Ce travail, financé par l’ANR, a été présenté par Tommaso Mandolini, doctorant de l’Université de Lille, lors des Rencontres d’automne 2020 de l'American Geophysical Union (AGU), et a remporté l’un des « Prix de présentation étudiante exceptionnelle en physique des roches et minéraux ».

Deux plaques tectoniques, l’une plongeant sous l’autre, sont à l’origine des plus importantes activités sismiques et volcaniques que l’on rencontre sur la Terre. Elles transportent, recyclent et déforment les agrégats de matériaux et de minéraux (c’est-à-dire les roches) à l’intérieur de la Terre, et leur dynamique est strictement reliée à l’évolution de notre planète. Pour comprendre la dynamique des zones de subduction, il est important d’étudier le comportement plastique et la microstructure des roches en déformation dans ces régions complexes à haute pression et haute température (HP-HT). Bien que les roches soient constituées de plusieurs minéraux et qu’elles puissent être fortement hétérogènes d’un point de vue mécanique, si l’on considère un scénario simple dans lequel seules deux phases minéralogiques participent à la déformation d’une roche, une phase fragile et l’autre résistante, la première serait davantage susceptible de former un écoulement sous l’effet de la déformation. Ensuite, la déformation s’intensifiant, et selon la proportion de phase fragile dans la roche, le minéral fragile pourrait au final jouer un rôle dominant dans le comportement plastique global de l’agrégat, en absorbant la majeure partie de la déformation et en formant une microstructure de couches fragiles interconnectées (IWL - Interconnected Weak Layers).

Figure 1 :
(a)
Illustration simplifiée de la texture IWL montrant la phase fragile (blanche) qui forme des couches fragiles interconnectées au sein de la phase résistante (gris). Image modifiée d’après Handy et al. (1994).
(b) Image d’une péridotite serpentinisée naturelle montrant la serpentine qui forme un réseau bien défini de veines parmi les grains d’olivine plus résistants, et qui ressemble à la texture IWL illustrée en (a). Image de blogs.agu.org/georneys/2012.

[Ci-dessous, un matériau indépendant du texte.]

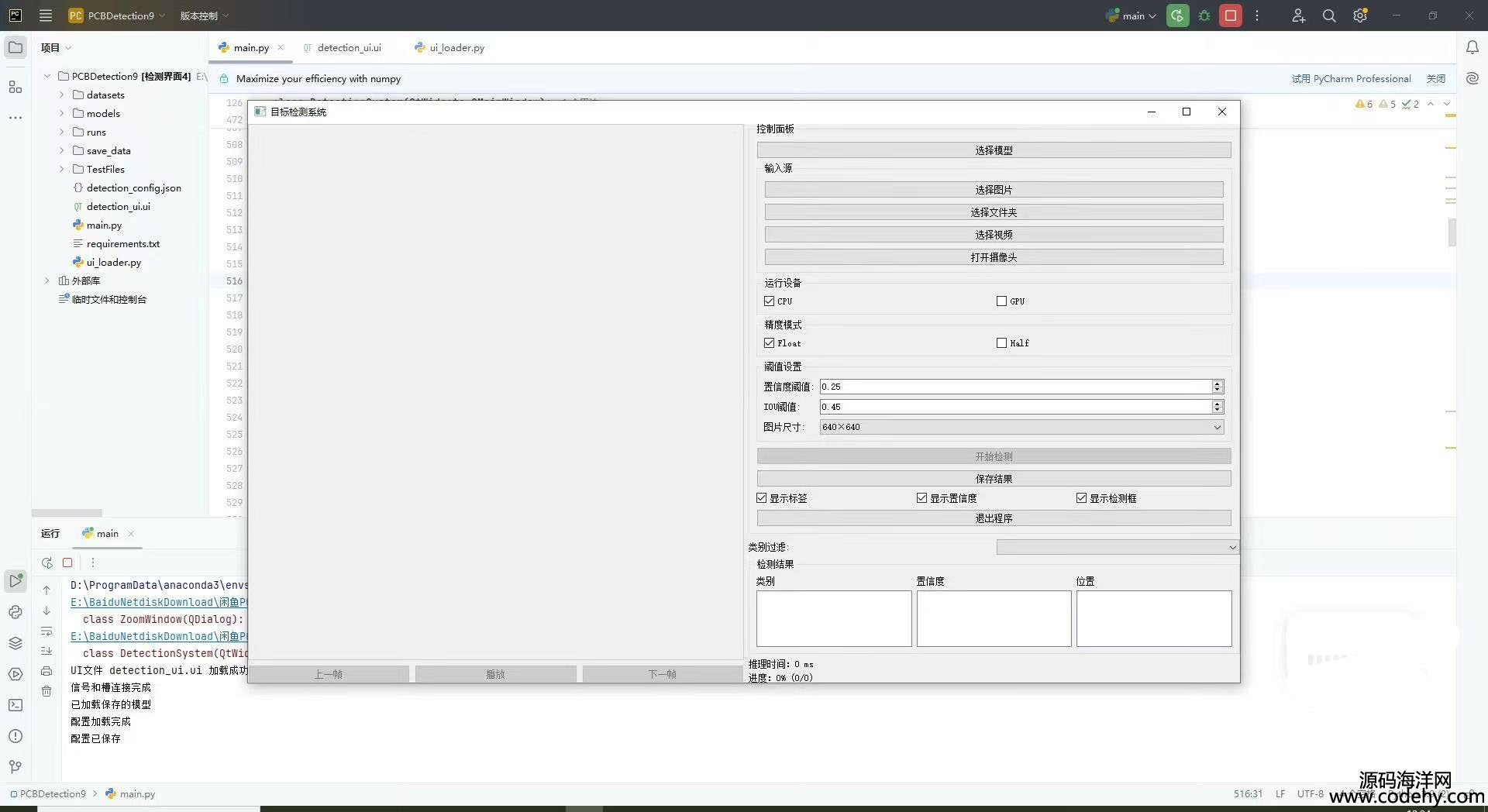Click the 置信度阈值 input field
1488x812 pixels.
tap(1015, 387)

La texture IWL (Fig. 1a) et son apparition sont très importantes pour comprendre la dynamique des zones de subduction, comme par exemple dans la lithosphère. En réalité, la formation de couches interconnectées dans le minéral fragile entraîne une localisation des contraintes dans la roche, ce qui peut conduire à de vastes zones de cisaillement qui finissent par amorcer la subduction dans la lithosphère terrestre. L’une des roches dominantes présentes dans les zones de subduction est la péridotite serpentinisée (Fig. 1b), qui est principalement constituée de minéraux d’olivine -le silicate de magnésium et fer le plus courant dans le manteau terrestre- et de serpentine, qui regroupe différents phyllosilicates hydratés de magnésium et fer. L’antigorite, variété de serpentine stable à haute pression, coexiste avec l’olivine dans la péridotite serpentinisée et est plus fragile que l’olivine sous l’effet des déformations qui se produisent dans la nature.

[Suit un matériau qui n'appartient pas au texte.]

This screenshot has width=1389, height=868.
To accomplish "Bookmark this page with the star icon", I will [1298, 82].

Grâce aux données recueillies in-situ sur la ligne PSICHE par tomographie HP-HT, l’évolution de la microstructure et le comportement des agrégats d’olivine (résistante) et d’antigorite (fragile) ont été étudiés sous déformation en torsion à des régimes de contrainte élevés. L’objectif était d’observer dans quelles conditions expérimentales et à quelle teneur en volume d’antigorite il est possible d’obtenir une texture IWL dans les échantillons lorsque ces derniers sont soumis à des déformations dans des conditions proches de celles des zones de subduction dans la lithosphère, c’est-à-dire des pressions de 4-5 GPa, (soit 50.000 fois supérieures à la pression atmosphérique) et des températures jusqu’à 600°C.

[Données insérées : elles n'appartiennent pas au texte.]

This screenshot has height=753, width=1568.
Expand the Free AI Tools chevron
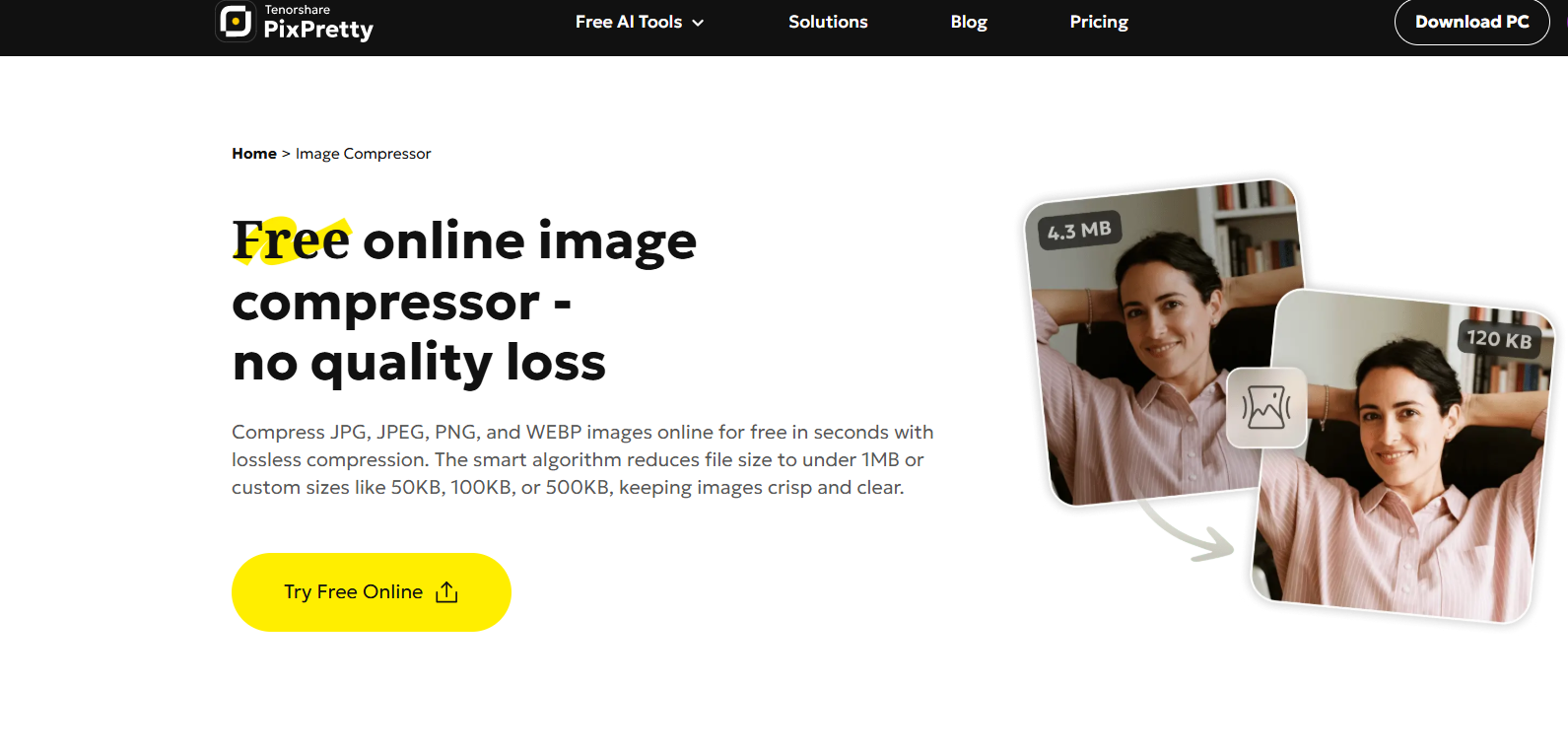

Les principaux résultats suggèrent que l’interconnectivité (ou connectivité) totale de l’antigorite fragile augmente avec la contrainte dans tous les échantillons étudiés, une interconnectivité supérieure étant obtenue avec une teneur en antigorite plus élevée (Fig. 2a). Ici, l’antigorite forme des couches fragiles interconnectées clairement visibles où la contrainte et la déformation sont localisées (Fig. 2b), comme on peut s’y attendre avec une texture IWL.

Figure 2 :
(a)
Étendue globale de l’évolution de l’interconnectivité dans l’antigorite fragile avec un angle de torsion croissant imposé pendant la déformation en torsion. Dans le cas présent, l’angle de torsion est une indication de la contrainte croissante potentiellement transférée aux échantillons. Encart montrant les échantillons, avec la teneur en antigorite (Atg) et les conditions expérimentales de pression et de température estimées. Les points d’interrogation indiquent les tendances estimées jusqu’à l’angle de torsion maximum pour deux échantillons.
(b) Rendu volumique de l’antigorite montrant l’évolution de sa morphologie avec un angle de torsion croissant dans deux scénarios (1 et 2) lorsque la déformation par cisaillement est appliquée (flèches).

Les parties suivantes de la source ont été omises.